Small town parades are like mutts adopted from the pound–a strange mix of breeds, awkward at times, but lovable for their inherent charm.
For the Fourth of July, I went home to Fairbanks, Alaska to spend time with my family who lives there.
In all the years, I lived in Fairbanks, I never went to the Ester Parade. It might have to do with the fact that Ester is a quirky place that is seldom a destination for people living in Fairbanks, unless you are taking tourists to the Malemute Saloon or tieing one on at the Golden Eagle.
My friend Sue said I should go out there, and I figured it would be full of great photo opportunities for my 365 Photo Project, and I wasn’t wrong.
The newspaper said the parade begins at 11ish. If you still wanted to be in the parade and hadn’t registered, you could still just show up to get in. I wonder what would happen if someone tried that at the Macy’s Thanksgiving Day Parade?
As the parade prepares, people line the sides of the road in a party-like atmosphere that I imagine is reminiscent of a low key Woodstock. To say that Ester is a little hippie would be like saying Alaska is a little cold. As we were talking about the weather on this cloudy Fourth, someone said, “Don’t say the R word.” Rain we responded. “No, Republicans.”
The charm of the parade was that it was truly a community event. Float (and I use that term generously) numbers were paper plates taped on to bikes, cars, and people. The whole thing started with a fleet of children on their bicycles zipping down the road to the cheers of the parade viewers. Each child had a paper plate with a number fastened to their bike to make official their entry into the event.
Then there was a long wait for the next entry. Pacing proved to be an issue, but allowed for conversation, parade commentary, and drink refills (see below).
The drone of the ever-favorite Red Hackle Pipe Band sounded the true start of the parade. This group is a mainstay of many events in Interior Alaska. The rest of the parade was a mixture of fun and silliness, with lots of nods to the Green movement and conservation issues. Since, Ester is quite liberal, there were the Mad Hatters who were protesting…well, what they were protesting seemed unclear, but they were mad with a sense of good humor.

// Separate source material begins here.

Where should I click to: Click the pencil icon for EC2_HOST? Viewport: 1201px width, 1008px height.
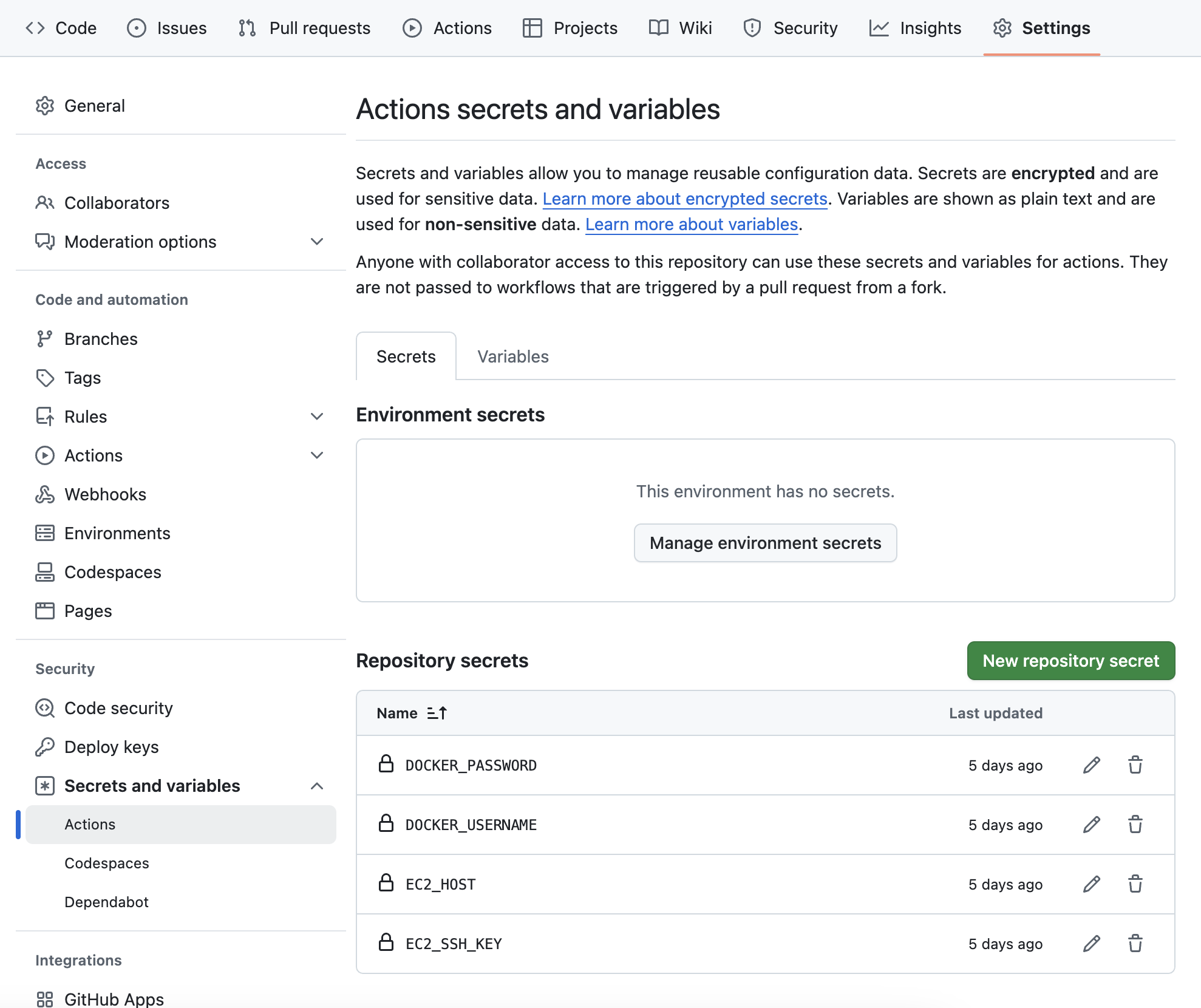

There were the obligatory fire trucks with their shrill sirens. I always wonder what would happen if there was a fire during a parade. Would they high tail it out of there? It would seem like summer heat and fireworks would make that more of an issue on the Fourth of July.
There were very strange juxtapositions of ideas and characters. My favorite was the rowdy group from Calypso Farms that had a giant puppet, Darth Vader in a fur coat playing pipes, Kermit the Frog playing a drum, and a group of people dancing around in a Bacchanalian frenzy.
Sesame Street characters proved to be a common theme with a small blue dog dyed blue and named GrrRover and a pig with a wig called Miss Piggy.
In Alaska, dogs are always a favorite, and there were all manner of them watching the parade. I like the photo I got of the German Shepherd mix with a blue and a brown eye.
Props go to Donna and her potent concoction of lemons, limes, sugar, ice, and an ample among of Citrus vodka. Evan said they were called Yip-Yaps. The ingredients were mixed, shaken, chilled in a big jar, and poured generously. I can only say this cocktail enhanced the liberal craziness that was the Ester Fourth of July Parade.